▶ _Directions for this task_: Take the line that contains "Task: Go to next disk with right arrow" and each line after it to the end of the material below, and return them exactly, minus the pictures.

Start of Block

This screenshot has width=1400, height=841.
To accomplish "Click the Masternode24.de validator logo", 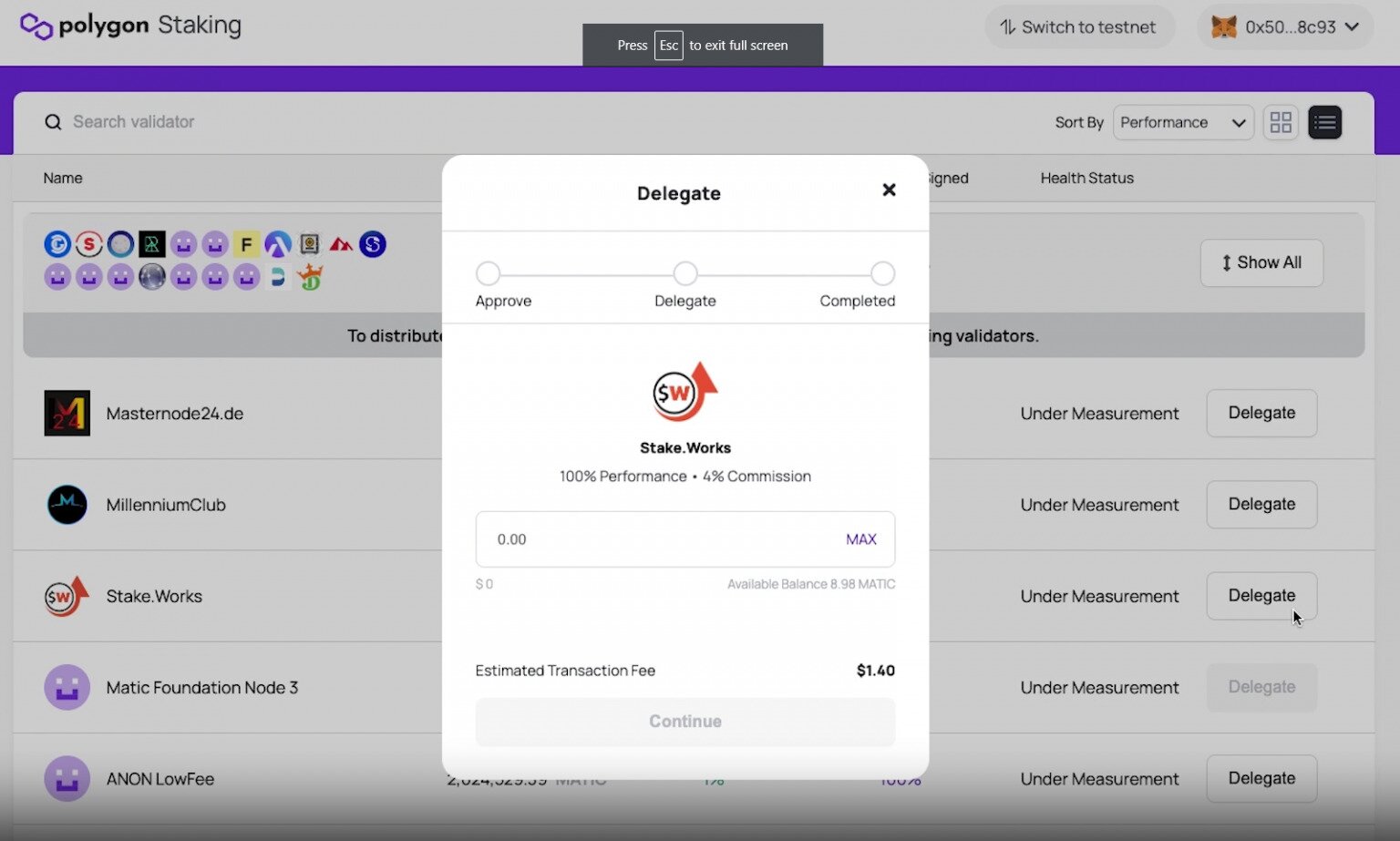I will pyautogui.click(x=67, y=413).
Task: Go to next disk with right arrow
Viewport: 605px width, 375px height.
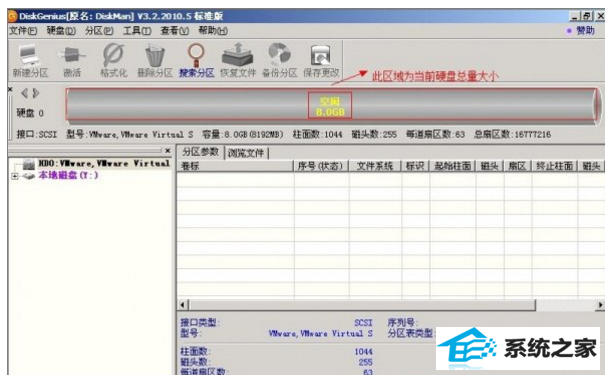Action: [35, 93]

End of Block

▶ _Exercise result_:
Task: Go to next disk with right arrow
Viewport: 605px width, 375px height.
Action: [35, 93]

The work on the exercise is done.